Yes, it is possible though it might not be a good idea unless you want to raise an army of zombies. From Python Process Pool non-daemonic?:

import multiprocessing.pool
from contextlib import closing
from functools import partial

class NoDaemonProcess(multiprocessing.Process):
    # make 'daemon' attribute always return False
    def _get_daemon(self):
        return False
    def _set_daemon(self, value):
        pass
    daemon = property(_get_daemon, _set_daemon)

# We sub-class multiprocessing.pool.Pool instead of multiprocessing.Pool
# because the latter is only a wrapper function, not a proper class.
class Pool(multiprocessing.pool.Pool):
    Process = NoDaemonProcess

def foo(x, depth=0):
    if depth == 0:
        return x
    else:
        with closing(Pool()) as p:
            return p.map(partial(foo, depth=depth-1), range(x + 1))

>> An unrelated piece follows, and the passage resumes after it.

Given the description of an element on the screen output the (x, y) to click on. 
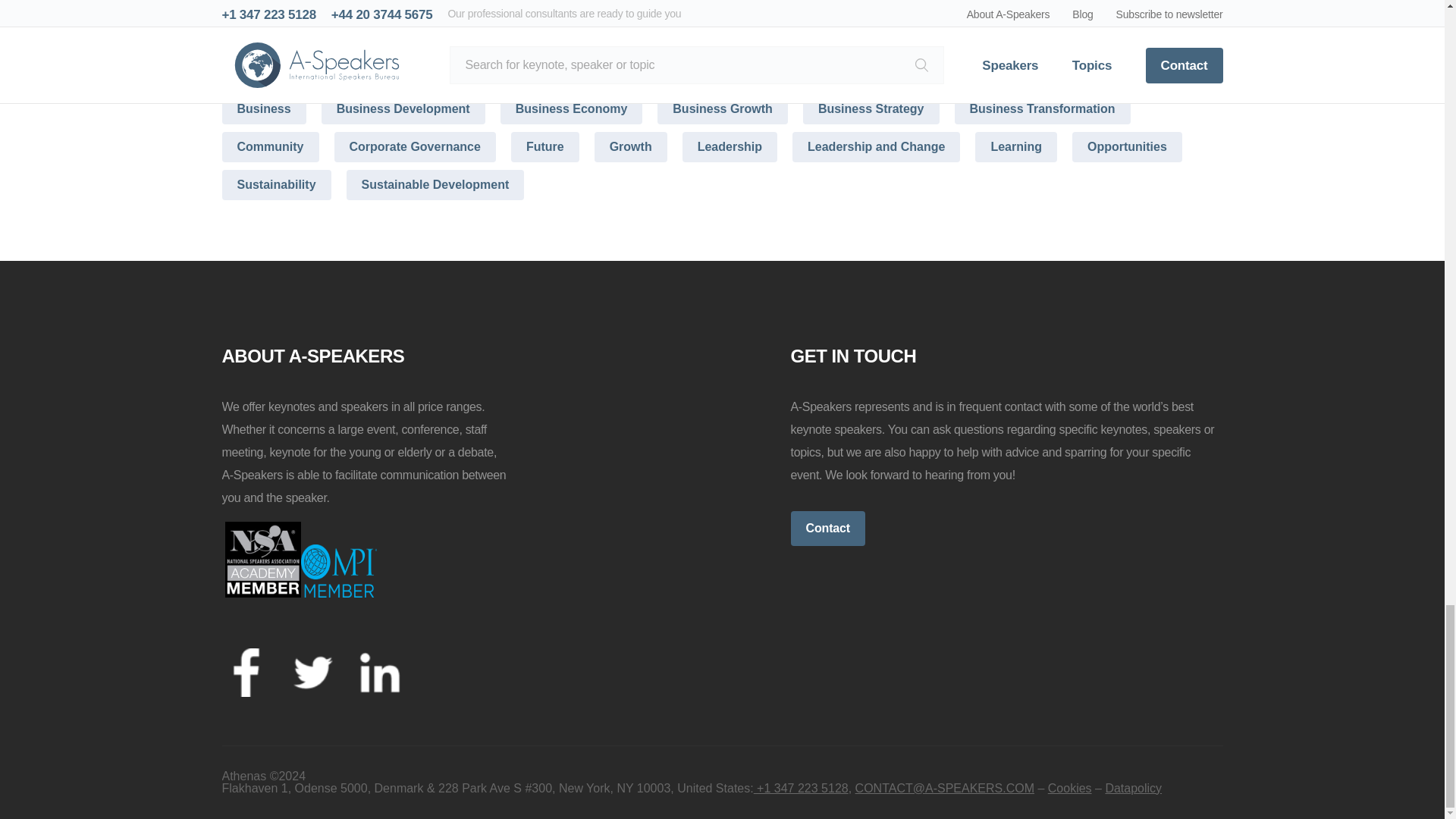
Business (263, 109)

if __name__ == "__main__":
    from pprint import pprint
    pprint(foo(10, depth=2))

Output

[[0],
 [0, 1],
 [0, 1, 2],
 [0, 1, 2, 3],
 [0, 1, 2, 3, 4],
 [0, 1, 2, 3, 4, 5],
 [0, 1, 2, 3, 4, 5, 6],
 [0, 1, 2, 3, 4, 5, 6, 7],
 [0, 1, 2, 3, 4, 5, 6, 7, 8],
 [0, 1, 2, 3, 4, 5, 6, 7, 8, 9],
 [0, 1, 2, 3, 4, 5, 6, 7, 8, 9, 10]]

concurrent.futures supports it by default:

# $ pip install futures # on Python 2
from concurrent.futures import ProcessPoolExecutor as Pool
from functools import partial

def foo(x, depth=0):
    if depth == 0:
        return x
    else:
        with Pool() as p:
            return list(p.map(partial(foo, depth=depth-1), range(x + 1)))

if __name__ == "__main__":
    from pprint import pprint
    pprint(foo(10, depth=2))

It produces the same output.

Is it possible to parallelize these jobs some other way?

Yes. For example, look at how celery allows to create a complex workflow.